At the end of its last term in June, the Supreme Court announced its decision in Fisher v. University of Texas at Austin. In that case, Abigail Fisher challenged the University of Texas’s use of racial preferences in its admissions policy as a violation of the Fourteenth Amendment’s equal protection clause. When Fisher applied to UT-Austin, the school accepted the top 10 percent of students from all in-state high schools (since lowered to 8 percent), then fills its remaining spots by considering a mix of factors, including a preference for individuals of some (but not all) racial minorities.
When the case originally came to the U.S. Court of Appeals for the Fifth Circuit, the court granted wide deference to UT-Austin and its claim that the racial preferences were justified by what the Supreme Court held — in a 2003 case out of the University of Michigan called Grutter v. Bollinger — to be a compelling government interest: educational diversity. The Supreme Court took Fisher’s appeal, and Cato filed an amicus brief supporting her, arguing that the policy didn’t pass strict scrutiny because the university failed to establish (and the lower court failed to require) the “strong basis in evidence” necessary to justify race-conscious measures and to enable a reviewing court to apply any meaningful level of review.
In a 7-1 opinion, the Court agreed, holding that the Fifth Circuit had not correctly applied strict scrutiny when it deferred to the university as to whether its race-conscious measures were necessary and narrowly tailored. While the Court didn’t reconsider Grutter or the continuing validity of “educational diversity” as a compelling state interest, it did remand the case to the Fifth Circuit with instructions to apply actual strict scrutiny to the university’s use of racial classifications.
Back before the Fifth Circuit, Cato has once again filed a brief supporting Fisher. We argue that the strong-basis-in-evidence requirement is necessary for several reasons: to enable courts to independently review the use of race, to smoke out illegitimate and arbitrary uses of race, to enable the proper tailoring of valid uses of race, to limit racial stigma, and to provide greater transparency and accountability. These reasons are all especially important in the context of diversity in education.
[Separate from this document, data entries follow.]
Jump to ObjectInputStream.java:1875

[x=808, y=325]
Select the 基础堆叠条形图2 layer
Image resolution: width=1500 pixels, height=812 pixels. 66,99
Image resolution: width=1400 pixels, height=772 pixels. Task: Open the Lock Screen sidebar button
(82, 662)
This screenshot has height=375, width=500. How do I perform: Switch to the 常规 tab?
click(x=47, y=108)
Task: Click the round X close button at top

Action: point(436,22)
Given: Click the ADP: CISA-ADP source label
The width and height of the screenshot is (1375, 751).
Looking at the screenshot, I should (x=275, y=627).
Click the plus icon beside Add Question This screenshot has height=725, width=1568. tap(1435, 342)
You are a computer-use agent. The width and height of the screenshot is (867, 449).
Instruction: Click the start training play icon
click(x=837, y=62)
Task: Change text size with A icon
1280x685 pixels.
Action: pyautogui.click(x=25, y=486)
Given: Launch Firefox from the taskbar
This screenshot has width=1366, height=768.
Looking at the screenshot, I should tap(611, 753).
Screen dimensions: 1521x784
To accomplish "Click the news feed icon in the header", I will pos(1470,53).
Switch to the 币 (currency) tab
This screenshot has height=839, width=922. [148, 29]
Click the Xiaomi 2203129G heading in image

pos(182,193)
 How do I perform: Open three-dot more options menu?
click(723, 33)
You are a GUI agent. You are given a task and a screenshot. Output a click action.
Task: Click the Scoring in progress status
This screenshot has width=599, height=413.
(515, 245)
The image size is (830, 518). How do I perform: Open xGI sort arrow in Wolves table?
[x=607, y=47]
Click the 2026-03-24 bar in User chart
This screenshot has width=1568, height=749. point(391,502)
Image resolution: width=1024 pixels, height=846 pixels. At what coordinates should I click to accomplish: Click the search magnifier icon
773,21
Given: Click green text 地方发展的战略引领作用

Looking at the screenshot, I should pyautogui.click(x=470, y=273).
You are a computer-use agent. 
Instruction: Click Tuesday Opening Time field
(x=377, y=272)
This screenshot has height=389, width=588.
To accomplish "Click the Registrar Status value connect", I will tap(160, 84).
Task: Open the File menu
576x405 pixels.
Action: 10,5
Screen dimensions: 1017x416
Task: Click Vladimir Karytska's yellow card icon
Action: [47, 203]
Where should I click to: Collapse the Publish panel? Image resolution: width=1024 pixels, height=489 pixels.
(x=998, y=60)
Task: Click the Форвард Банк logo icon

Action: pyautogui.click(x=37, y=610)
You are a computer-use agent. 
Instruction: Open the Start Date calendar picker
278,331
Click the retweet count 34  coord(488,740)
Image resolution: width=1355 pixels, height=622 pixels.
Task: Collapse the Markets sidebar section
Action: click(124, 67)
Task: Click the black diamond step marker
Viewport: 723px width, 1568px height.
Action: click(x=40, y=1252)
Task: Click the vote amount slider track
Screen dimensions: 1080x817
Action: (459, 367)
We then point out how UT-Austin has failed to meet its factual burden. It hasn’t established a factual basis to explain its conception of diversity (What will the use of race provide?); the necessity of its racial classifications (Why are there no race-neutral means available?); nor the reasoning behind the extent of its preferences (Why do only some racial classes receive preferences?). Because UT-Austin has failed so miserably to meet its factual burden, it’s clear that its admissions program is precisely what the strong-basis-in-evidence requirement is meant to eliminate: an arbitrary and amorphous use of racial classifications and a violation of the constitutional guarantee that every one of us, student or not, be treated as an individual with full legal equality.